[Records from a dataset]

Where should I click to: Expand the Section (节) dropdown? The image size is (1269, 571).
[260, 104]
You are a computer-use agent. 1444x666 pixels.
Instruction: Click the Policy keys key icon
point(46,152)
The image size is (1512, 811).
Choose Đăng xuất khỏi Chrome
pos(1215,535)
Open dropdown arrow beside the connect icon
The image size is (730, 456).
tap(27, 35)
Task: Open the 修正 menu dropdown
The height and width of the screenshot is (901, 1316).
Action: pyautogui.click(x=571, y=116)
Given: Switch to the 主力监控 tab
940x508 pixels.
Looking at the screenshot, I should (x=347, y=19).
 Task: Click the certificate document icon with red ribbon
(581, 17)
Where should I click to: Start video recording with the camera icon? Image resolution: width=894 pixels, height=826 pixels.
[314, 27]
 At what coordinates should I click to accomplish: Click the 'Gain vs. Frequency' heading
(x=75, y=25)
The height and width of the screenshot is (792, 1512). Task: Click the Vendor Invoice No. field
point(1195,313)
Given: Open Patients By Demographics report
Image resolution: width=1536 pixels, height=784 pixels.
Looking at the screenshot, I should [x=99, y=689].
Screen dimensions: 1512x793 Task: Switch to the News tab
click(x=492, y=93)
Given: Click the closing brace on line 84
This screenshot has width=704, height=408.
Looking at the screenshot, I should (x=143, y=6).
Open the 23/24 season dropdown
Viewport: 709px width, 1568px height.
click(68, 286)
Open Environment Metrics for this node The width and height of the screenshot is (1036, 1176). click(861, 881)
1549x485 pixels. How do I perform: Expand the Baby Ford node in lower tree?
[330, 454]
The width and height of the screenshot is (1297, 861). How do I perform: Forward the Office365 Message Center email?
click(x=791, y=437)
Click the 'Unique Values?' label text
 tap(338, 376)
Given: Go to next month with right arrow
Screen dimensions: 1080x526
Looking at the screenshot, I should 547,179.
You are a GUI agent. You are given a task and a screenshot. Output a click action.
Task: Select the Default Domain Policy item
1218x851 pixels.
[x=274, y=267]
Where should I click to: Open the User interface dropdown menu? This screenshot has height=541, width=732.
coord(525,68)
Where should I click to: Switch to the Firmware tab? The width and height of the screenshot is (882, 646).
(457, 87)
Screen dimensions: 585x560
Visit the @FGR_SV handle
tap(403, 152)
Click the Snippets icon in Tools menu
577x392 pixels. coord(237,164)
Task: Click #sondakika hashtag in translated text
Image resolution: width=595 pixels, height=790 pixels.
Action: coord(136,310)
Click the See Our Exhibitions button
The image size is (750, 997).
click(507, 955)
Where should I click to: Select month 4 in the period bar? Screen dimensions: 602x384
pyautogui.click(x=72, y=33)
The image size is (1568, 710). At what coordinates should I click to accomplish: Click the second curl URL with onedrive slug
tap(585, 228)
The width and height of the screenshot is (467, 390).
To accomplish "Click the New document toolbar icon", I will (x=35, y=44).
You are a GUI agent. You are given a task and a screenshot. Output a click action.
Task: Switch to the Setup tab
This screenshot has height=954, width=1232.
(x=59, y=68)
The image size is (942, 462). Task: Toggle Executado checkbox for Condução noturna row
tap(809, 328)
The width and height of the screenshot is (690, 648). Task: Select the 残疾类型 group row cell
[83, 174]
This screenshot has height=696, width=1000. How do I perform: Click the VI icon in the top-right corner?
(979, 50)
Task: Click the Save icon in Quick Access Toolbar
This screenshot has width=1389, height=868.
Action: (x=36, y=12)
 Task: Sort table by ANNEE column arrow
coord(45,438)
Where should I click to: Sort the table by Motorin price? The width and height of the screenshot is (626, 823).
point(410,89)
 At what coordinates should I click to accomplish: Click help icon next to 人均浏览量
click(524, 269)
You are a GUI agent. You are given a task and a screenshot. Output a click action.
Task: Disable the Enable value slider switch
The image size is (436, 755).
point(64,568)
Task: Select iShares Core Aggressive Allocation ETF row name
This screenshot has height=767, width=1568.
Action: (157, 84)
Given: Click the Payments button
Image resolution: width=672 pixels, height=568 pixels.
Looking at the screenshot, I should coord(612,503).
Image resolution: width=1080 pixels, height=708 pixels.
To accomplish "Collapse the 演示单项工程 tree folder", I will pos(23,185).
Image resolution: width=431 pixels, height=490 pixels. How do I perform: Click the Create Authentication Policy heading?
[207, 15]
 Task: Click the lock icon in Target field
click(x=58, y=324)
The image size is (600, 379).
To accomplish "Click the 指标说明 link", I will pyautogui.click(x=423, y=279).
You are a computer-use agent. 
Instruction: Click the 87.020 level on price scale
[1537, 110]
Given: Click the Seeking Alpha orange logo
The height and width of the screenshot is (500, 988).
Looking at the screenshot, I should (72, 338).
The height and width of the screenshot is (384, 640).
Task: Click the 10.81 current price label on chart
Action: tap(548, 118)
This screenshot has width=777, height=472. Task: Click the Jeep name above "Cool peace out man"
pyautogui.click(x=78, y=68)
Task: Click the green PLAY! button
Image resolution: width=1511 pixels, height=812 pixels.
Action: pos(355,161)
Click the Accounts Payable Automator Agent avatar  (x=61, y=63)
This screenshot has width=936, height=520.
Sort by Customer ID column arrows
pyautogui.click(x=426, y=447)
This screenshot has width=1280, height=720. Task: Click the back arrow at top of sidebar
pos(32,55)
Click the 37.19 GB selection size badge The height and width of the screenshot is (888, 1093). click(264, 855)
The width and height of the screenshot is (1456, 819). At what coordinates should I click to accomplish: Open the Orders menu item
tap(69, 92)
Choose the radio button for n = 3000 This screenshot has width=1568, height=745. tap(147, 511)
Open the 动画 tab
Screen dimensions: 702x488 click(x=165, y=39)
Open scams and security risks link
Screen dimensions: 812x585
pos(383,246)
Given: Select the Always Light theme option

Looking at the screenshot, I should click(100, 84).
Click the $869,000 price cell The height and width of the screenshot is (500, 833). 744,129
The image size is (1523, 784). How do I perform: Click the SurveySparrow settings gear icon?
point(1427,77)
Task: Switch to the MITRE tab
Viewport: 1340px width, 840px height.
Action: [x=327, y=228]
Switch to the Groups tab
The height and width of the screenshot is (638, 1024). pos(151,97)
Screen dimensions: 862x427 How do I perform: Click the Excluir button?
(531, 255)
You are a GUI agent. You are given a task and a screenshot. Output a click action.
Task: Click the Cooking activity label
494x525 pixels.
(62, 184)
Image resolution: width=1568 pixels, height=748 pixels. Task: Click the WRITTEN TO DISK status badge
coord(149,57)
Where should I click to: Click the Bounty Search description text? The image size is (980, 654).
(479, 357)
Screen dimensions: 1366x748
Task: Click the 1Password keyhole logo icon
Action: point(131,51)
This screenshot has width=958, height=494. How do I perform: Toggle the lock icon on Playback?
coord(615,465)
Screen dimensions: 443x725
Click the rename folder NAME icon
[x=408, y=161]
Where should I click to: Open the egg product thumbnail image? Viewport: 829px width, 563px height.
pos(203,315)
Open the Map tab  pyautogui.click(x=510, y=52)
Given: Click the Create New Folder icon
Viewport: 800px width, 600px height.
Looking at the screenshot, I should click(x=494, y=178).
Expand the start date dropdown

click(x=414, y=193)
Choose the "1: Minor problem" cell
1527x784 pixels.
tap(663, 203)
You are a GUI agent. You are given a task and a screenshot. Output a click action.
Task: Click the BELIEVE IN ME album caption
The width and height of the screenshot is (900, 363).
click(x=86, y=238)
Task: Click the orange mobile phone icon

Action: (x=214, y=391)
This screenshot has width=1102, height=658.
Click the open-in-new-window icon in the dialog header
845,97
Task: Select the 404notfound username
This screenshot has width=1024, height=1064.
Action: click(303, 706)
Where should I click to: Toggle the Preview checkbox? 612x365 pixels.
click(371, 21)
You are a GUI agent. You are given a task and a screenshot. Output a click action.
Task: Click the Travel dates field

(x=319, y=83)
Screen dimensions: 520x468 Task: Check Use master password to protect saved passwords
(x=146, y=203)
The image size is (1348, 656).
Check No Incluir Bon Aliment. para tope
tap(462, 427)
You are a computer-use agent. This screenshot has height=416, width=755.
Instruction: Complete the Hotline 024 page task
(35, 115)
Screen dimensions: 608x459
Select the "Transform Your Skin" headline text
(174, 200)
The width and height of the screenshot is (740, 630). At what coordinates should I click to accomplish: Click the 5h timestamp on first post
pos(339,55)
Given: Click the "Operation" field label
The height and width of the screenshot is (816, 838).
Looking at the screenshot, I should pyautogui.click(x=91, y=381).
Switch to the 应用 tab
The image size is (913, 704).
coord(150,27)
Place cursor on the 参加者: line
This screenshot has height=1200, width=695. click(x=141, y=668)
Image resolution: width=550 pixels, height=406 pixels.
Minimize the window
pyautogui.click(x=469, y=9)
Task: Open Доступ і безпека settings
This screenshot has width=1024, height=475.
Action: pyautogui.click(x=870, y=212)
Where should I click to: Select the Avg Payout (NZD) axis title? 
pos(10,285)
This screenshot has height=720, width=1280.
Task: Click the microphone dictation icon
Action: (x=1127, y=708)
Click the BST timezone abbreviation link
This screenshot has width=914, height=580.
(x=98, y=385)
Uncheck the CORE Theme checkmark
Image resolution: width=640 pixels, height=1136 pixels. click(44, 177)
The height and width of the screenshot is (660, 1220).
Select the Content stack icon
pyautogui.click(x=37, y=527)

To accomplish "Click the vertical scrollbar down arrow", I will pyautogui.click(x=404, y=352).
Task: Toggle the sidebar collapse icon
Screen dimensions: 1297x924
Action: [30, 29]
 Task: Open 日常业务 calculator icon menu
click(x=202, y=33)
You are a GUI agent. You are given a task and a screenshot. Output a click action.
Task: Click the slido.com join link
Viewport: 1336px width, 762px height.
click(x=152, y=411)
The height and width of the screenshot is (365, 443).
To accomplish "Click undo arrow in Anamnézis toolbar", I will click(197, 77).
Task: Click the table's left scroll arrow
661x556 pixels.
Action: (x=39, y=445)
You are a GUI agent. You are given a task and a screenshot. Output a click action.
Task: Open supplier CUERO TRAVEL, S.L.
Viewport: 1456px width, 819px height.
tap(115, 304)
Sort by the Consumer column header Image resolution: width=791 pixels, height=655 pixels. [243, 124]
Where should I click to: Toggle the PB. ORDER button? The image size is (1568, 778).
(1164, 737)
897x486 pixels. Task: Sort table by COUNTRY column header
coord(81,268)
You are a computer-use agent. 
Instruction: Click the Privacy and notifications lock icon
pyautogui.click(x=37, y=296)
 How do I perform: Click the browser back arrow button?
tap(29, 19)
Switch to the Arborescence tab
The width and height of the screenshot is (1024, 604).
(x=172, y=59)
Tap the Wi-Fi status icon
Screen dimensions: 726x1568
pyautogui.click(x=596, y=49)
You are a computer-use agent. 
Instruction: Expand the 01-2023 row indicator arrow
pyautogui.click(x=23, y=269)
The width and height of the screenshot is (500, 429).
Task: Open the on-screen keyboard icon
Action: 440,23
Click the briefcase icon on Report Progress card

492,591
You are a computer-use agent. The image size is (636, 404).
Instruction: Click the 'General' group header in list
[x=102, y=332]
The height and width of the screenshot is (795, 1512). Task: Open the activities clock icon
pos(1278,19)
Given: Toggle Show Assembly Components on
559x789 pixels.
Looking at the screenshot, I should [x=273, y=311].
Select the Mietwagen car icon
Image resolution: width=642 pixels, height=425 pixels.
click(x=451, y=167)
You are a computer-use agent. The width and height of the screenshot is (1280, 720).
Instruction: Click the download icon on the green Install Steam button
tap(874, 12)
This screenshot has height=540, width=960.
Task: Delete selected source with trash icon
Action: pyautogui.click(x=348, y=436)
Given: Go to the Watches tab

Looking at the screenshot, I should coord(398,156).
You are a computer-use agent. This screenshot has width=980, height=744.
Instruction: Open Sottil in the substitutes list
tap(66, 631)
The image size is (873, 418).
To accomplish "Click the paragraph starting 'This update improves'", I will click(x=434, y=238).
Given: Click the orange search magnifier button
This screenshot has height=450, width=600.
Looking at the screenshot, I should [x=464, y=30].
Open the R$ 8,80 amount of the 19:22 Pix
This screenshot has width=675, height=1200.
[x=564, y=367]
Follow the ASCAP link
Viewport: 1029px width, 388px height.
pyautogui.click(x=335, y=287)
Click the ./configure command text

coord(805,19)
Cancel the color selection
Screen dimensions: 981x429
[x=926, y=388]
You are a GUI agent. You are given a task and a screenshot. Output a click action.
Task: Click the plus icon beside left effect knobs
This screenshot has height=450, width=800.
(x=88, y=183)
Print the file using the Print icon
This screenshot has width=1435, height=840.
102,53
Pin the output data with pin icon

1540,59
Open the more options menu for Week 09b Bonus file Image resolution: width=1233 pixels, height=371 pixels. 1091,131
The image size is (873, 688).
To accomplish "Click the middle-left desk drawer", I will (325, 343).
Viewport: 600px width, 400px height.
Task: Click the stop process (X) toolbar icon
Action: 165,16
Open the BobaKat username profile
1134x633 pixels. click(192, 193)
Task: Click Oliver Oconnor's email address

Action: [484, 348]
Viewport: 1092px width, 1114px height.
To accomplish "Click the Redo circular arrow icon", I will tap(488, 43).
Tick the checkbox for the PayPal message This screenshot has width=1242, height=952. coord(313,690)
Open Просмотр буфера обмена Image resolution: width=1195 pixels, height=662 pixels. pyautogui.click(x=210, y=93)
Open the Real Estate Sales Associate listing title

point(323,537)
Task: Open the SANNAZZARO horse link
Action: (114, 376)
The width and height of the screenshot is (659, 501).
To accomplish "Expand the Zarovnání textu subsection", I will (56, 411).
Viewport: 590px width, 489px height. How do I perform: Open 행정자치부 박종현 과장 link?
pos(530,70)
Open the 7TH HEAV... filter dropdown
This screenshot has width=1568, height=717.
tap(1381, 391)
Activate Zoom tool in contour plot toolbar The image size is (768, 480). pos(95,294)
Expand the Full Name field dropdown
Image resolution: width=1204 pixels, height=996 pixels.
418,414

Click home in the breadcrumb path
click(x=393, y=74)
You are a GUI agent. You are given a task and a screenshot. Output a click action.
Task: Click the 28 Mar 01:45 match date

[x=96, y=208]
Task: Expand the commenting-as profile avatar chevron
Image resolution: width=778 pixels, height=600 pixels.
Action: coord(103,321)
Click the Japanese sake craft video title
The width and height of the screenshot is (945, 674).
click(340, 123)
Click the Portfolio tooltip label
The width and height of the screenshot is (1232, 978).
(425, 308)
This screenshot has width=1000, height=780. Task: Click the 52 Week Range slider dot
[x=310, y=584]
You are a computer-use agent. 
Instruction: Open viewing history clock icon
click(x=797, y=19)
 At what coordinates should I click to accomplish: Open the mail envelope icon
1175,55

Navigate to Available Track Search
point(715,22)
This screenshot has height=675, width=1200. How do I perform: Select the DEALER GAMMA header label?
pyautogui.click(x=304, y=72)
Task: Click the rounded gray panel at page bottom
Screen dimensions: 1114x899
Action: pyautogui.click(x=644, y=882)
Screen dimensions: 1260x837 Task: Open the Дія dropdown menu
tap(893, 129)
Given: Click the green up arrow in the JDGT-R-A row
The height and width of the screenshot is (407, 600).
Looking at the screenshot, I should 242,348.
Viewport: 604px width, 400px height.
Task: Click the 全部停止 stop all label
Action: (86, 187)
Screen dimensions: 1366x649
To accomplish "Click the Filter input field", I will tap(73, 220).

• **Task brief**: Looking at the entries above, can you reproduce exactly the lines from the one that holds "Where should I click to: Open the egg" through the one that holds "Given: Click the Create New Folder icon", and only those?

• **Output of the exercise**:
Where should I click to: Open the egg product thumbnail image? Viewport: 829px width, 563px height.
pos(203,315)
Open the Map tab  pyautogui.click(x=510, y=52)
Given: Click the Create New Folder icon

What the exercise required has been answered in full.